Doug Ross tracks the changes to the biography Barack Obama provided, in third person form, to his literary agent.
On June 27, 1998, the website read: [Emphasis added] “BARACK OBAMA was the first black president of the Harvard Law Review. He was born in Kenya to an American anthropologist and a Kenyan finance minister, and was raised in Indonesia, Hawaii, and Chicago. His first book is DREAMS FROM MY FATHER: A STORY OF RACE AND INHERITANCE.”
The Obama entry remained unmodified (e.g., June 6, 2002) until sometime around December 9, 2004, when it was modified to read: “BARACK OBAMA is the junior Democratic senator from Illinois, and was the dynamic keynote speaker at the 2004 Democratic National Convention. He was also the first African-American president of the Harvard Law Review. He was born in Kenya to an American anthropologist and a Kenyan finance minister, and was raised in Indonesia, Hawaii, and Chicago. His first book, DREAMS FROM MY FATHER: A STORY OF RACE AND INHERITANCE, is a New York Times bestseller.”
On February 10, 2007, Senator Barack Obama formally announced his candidacy for the Presidency.
On April 3, 2007, the website read: “BARACK OBAMA is the junior Democratic senator from Illinois and was the dynamic keynote speaker at the 2004 Democratic National Convention. He was also the first African-American president of the Harvard Law Review. He was born in Kenya to an American anthropologist and a Kenyan finance minister and was raised in Indonesia, Hawaii, and Chicago. His first book, DREAMS FROM MY FATHER: A STORY OF RACE AND INHERITANCE, has been a long time New York Times bestseller.”
Sometime between April 3rd and April 21st, a member of the Obama campaign staff (or Obama himself) noticed the discrepancy in birthplace that would presumably disqualify the Senator from office.

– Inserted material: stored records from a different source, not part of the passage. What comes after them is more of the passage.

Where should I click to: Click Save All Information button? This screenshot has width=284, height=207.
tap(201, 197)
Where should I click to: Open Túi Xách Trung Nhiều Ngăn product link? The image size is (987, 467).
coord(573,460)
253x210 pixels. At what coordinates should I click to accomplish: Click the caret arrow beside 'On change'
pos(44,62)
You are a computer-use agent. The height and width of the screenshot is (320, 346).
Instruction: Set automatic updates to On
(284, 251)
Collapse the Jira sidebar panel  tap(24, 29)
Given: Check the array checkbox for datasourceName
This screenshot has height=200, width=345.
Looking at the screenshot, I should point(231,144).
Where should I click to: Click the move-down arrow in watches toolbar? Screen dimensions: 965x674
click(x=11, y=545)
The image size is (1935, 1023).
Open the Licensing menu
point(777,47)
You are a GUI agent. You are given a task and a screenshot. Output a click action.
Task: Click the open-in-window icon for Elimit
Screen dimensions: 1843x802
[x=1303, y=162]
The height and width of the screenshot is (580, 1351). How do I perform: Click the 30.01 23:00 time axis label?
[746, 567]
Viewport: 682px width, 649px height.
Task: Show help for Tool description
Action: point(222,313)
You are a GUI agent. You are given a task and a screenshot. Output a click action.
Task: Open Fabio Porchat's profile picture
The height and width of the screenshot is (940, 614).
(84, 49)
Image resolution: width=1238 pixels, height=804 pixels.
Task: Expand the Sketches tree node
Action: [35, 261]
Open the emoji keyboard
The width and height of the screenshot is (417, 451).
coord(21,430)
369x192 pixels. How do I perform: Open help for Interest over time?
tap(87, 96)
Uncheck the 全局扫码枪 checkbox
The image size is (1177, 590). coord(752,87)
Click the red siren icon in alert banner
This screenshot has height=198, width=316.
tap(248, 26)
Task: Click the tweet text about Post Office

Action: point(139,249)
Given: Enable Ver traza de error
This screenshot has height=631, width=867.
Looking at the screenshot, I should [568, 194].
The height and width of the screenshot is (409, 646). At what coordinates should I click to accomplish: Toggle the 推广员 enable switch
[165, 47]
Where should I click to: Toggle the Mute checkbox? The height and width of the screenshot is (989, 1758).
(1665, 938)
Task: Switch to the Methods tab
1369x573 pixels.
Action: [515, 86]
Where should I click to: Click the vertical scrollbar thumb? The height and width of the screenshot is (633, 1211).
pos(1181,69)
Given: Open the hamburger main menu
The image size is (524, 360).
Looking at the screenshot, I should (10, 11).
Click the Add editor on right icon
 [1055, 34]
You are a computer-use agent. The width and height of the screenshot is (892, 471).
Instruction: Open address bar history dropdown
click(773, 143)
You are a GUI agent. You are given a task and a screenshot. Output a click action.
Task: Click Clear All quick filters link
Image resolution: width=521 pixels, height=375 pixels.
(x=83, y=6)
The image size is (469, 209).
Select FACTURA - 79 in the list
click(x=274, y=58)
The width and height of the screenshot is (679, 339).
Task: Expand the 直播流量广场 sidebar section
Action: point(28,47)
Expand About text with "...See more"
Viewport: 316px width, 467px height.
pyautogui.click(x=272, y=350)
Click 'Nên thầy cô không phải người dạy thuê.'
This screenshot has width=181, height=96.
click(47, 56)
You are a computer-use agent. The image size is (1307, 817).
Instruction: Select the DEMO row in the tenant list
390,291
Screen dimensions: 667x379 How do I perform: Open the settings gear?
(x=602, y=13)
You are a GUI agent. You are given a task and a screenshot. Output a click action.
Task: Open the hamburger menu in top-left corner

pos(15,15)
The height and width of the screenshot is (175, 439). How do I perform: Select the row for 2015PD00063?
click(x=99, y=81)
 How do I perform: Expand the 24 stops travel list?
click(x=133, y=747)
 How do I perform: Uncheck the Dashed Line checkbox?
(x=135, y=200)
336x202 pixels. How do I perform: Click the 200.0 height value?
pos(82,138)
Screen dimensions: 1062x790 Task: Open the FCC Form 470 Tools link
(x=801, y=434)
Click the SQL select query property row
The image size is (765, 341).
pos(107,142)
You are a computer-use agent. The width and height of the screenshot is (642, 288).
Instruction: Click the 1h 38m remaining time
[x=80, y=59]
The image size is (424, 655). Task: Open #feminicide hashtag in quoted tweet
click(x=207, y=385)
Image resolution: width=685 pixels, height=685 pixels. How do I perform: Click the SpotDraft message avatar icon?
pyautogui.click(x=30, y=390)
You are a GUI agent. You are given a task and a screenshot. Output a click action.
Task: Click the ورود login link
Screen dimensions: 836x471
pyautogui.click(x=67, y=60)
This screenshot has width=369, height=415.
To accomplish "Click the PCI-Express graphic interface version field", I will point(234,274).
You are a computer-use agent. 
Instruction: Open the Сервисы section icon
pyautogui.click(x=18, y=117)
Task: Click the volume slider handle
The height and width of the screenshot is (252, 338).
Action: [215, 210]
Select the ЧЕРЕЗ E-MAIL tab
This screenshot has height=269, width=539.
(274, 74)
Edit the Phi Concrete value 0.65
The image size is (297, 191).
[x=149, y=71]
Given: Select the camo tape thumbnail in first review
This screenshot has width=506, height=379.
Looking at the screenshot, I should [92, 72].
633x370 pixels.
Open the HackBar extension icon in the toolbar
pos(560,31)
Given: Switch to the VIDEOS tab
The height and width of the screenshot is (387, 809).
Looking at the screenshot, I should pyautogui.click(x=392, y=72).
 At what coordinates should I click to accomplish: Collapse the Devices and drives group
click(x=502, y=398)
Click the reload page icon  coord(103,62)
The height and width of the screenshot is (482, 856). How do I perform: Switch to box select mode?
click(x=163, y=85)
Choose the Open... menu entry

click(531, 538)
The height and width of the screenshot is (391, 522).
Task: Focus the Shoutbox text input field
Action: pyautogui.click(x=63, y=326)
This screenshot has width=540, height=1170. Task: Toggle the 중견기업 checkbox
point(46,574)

On April 21, 2007, the website read: “BARACK OBAMA is the junior Democratic senator from Illinois and was the dynamic keynote speaker at the 2004 Democratic National Convention. He was also the first African-American president of the Harvard Law Review. He was born in Hawaii to an American anthropologist and a Kenyan finance minister and was raised in Indonesia, Hawaii, and Chicago. His first book, DREAMS FROM MY FATHER: A STORY OF RACE AND INHERITANCE, has been a long time New York Times bestseller.”
On June 14, 2007, the website read: “BARACK OBAMA, the junior Democratic senator from Illinois, is currently campaigning to become the 2008 Democratic presidential nominee. He was born in Hawaii to a father who was raised in a small village in Kenya and a mother who grew up in small-town Kansas. Barack’s father eventually returned to Kenya, and Barack grew up with his mother in Hawaii, and for a few years in Indonesia. Later, he moved to New York, where he graduated from Columbia University before moving to Chicago, where he became a community organizer. He went on to earn his law degree from Harvard, where he became the first African-American president of the Harvard Law Review. His first book, DREAMS FROM MY FATHER: A STORY OF RACE AND INHERITANCE, has been a long-time New York Times bestseller.”
Old media’s feeble handling of this issue—parroting the laughable assertion that clerical errors caused Obama’s birthplace to be incorrectly listed, when former clients and the agency’s policy itself states that authors provide the biographical briefs—is pathetic.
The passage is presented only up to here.